Background: The utility of the recently introduced semirigid thoracoscopy in undiagnosed pleural effusions is still unclear.
Methods: A single-center, 4-year retrospective analysis of all semirigid medical thoracoscopy procedures was done. The diagnostic accuracy of thoracoscopy was calculated as the number of positive diagnoses achieved by thoracoscopy in relation to the end-diagnosis achieved in the patient group by any means.
Results: One hundred fifty procedures were analyzed. Ninety-two patients (62.3%) were diagnosed as having a malignant disorder, of which mesothelioma was the most common (26%). Pleural thickening and nodularity were the most common abnormalities noted. The combined presence of nodules and hemorrhagic fluid increased the likelihood of malignancy 9-fold. Thirteen patients with a high clinical suspicion of malignancy but negative by thoracoscopy underwent mediastinoscopy, computed tomography-guided biopsy, or open thoracotomy. A malignant etiology was confirmed in all of them.
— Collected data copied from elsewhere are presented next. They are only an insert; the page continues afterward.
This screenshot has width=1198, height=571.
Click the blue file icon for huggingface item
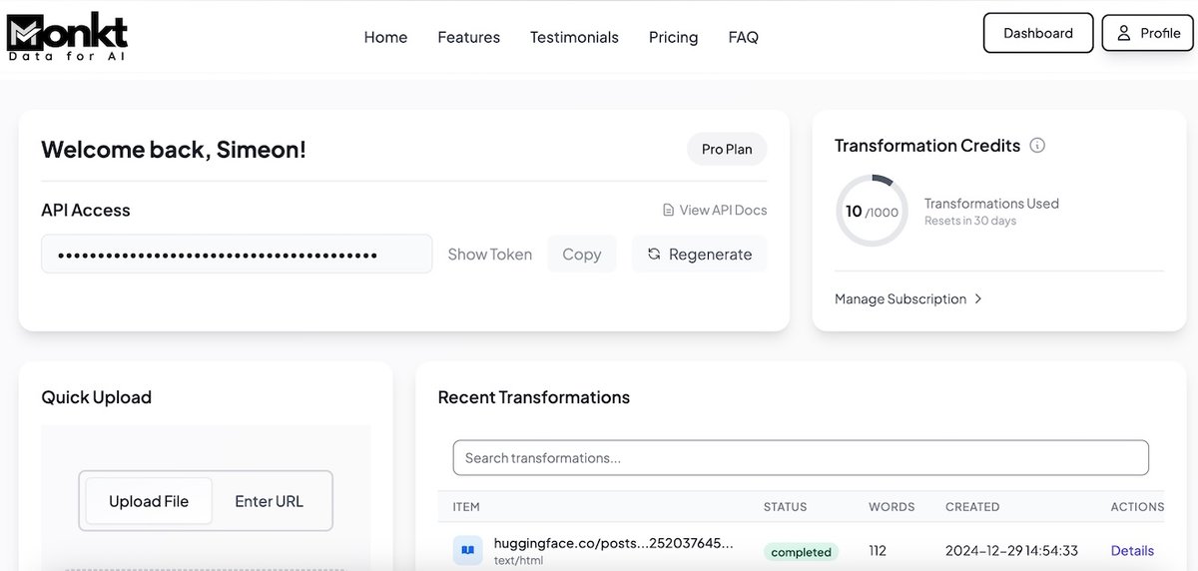pyautogui.click(x=466, y=550)
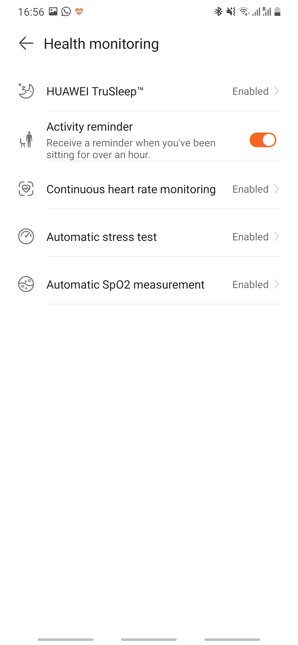Tap the WhatsApp notification icon
The width and height of the screenshot is (298, 645).
(66, 12)
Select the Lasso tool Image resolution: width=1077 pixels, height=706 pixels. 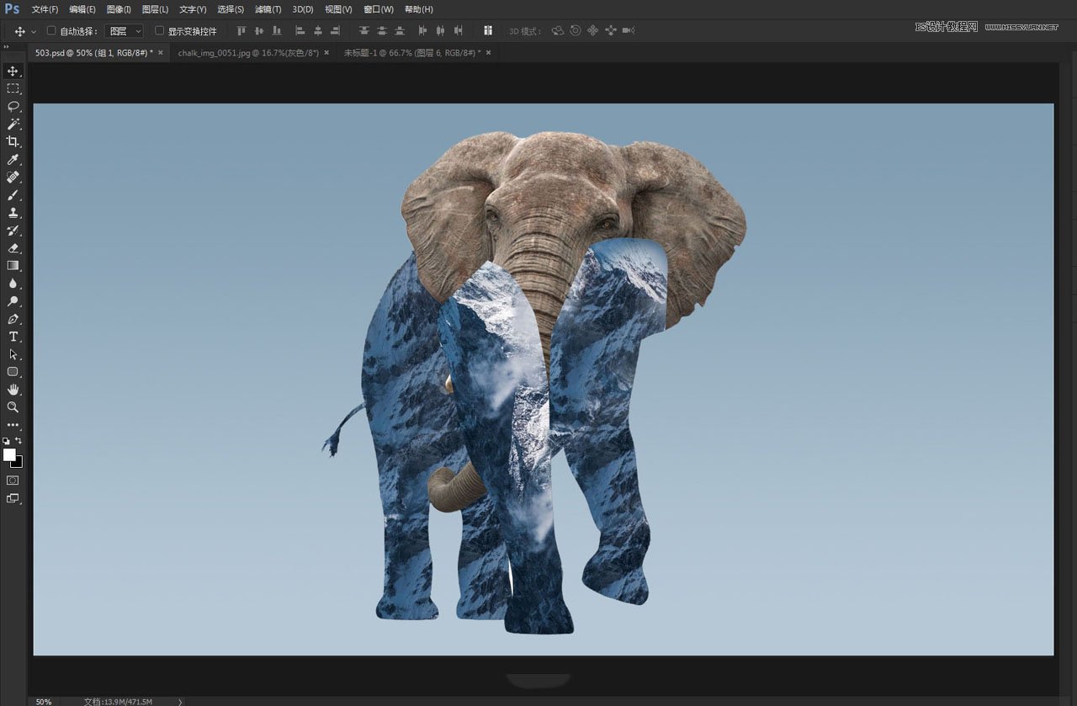[x=13, y=106]
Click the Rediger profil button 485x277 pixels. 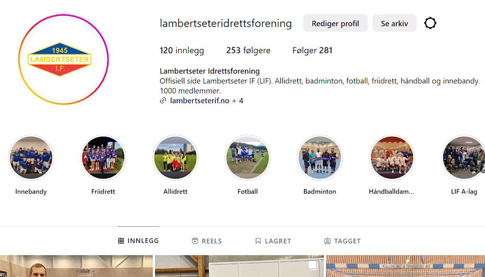(335, 23)
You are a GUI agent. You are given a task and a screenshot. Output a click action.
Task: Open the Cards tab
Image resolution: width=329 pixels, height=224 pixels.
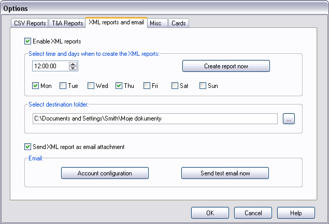[x=178, y=23]
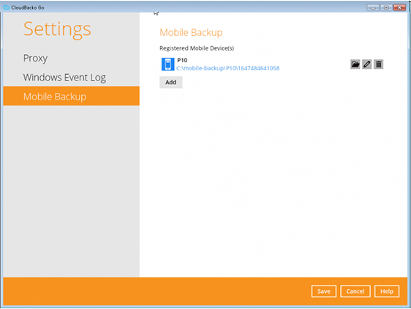The height and width of the screenshot is (309, 411).
Task: Save the settings changes
Action: (324, 291)
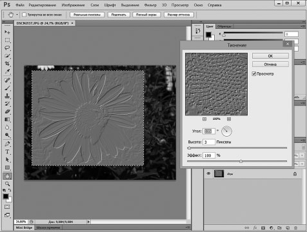Open the Color panel options menu
Screen dimensions: 307x232
(303, 26)
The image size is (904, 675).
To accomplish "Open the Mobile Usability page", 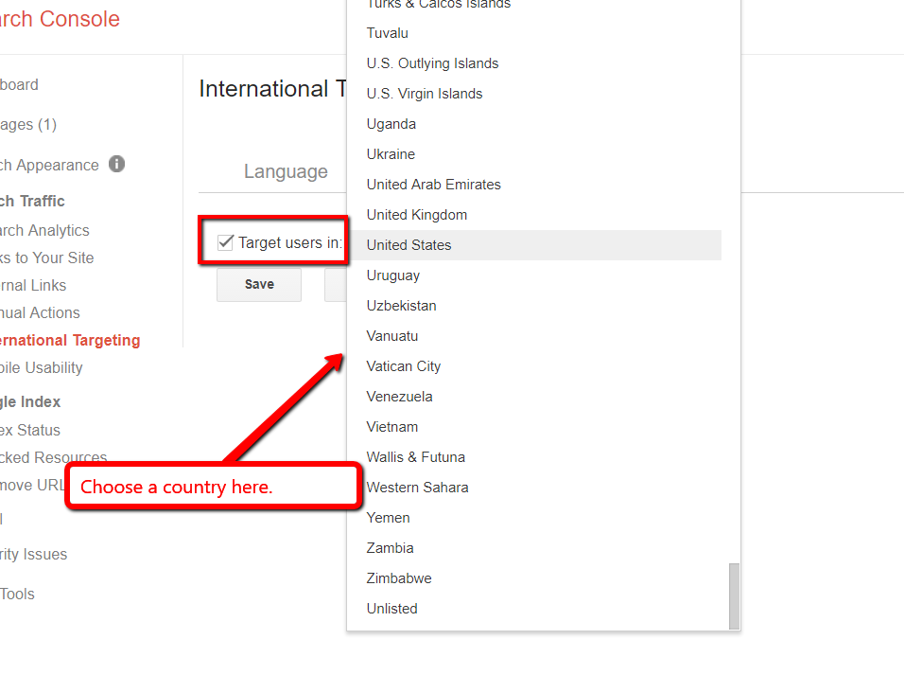I will 43,367.
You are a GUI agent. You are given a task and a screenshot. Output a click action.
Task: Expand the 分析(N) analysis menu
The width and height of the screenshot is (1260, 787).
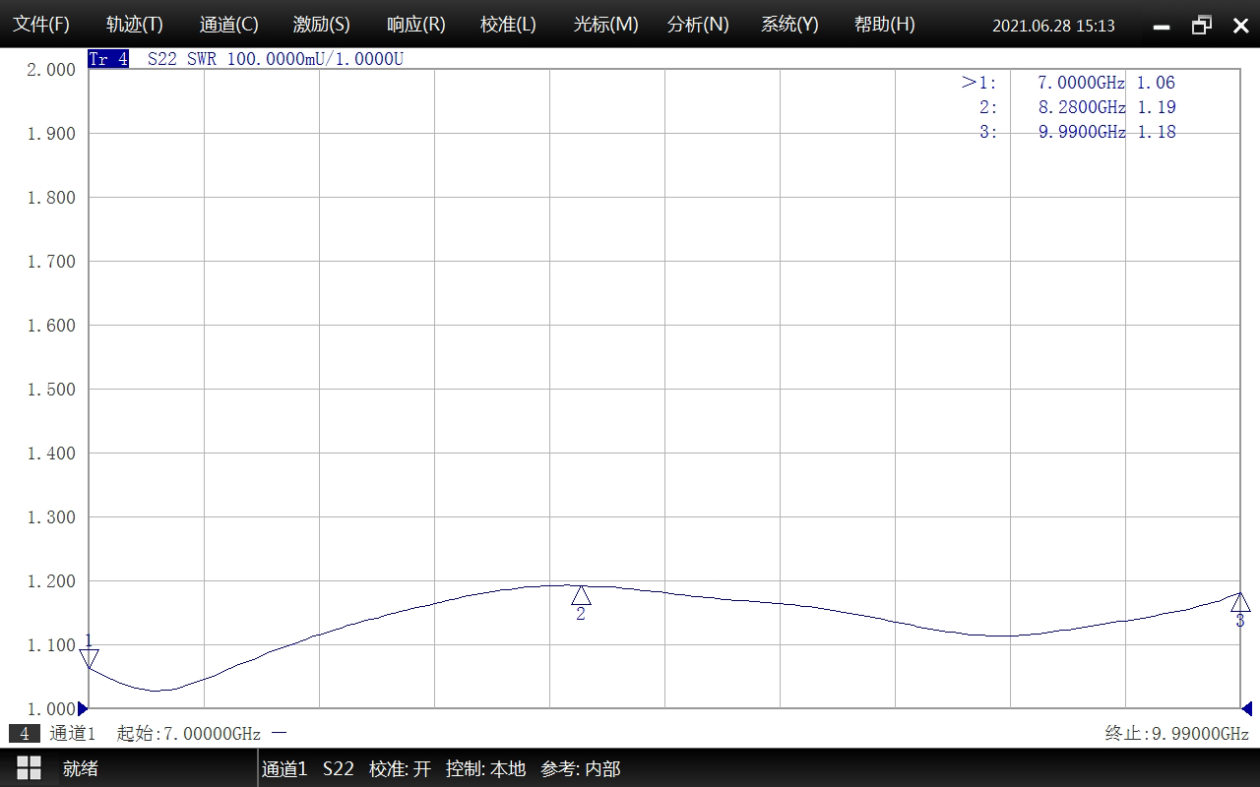click(698, 25)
Overall, thoracoscopy provided a diagnostic accuracy of 91.3%, sensitivity of 87%, and specificity of 100%. The addition of a second procedure in selected patients improved the diagnostic accuracy for malignancy by 8.7%. The procedures were well tolerated and only 6 patients developed minor and transient complications such as pain, hypoxia, and bradycardia.
Conclusion: Semirigid thoracoscopy is a safe, well-tolerated, and efficacious procedure for establishing the diagnosis in pleural effusions of undetermined etiology.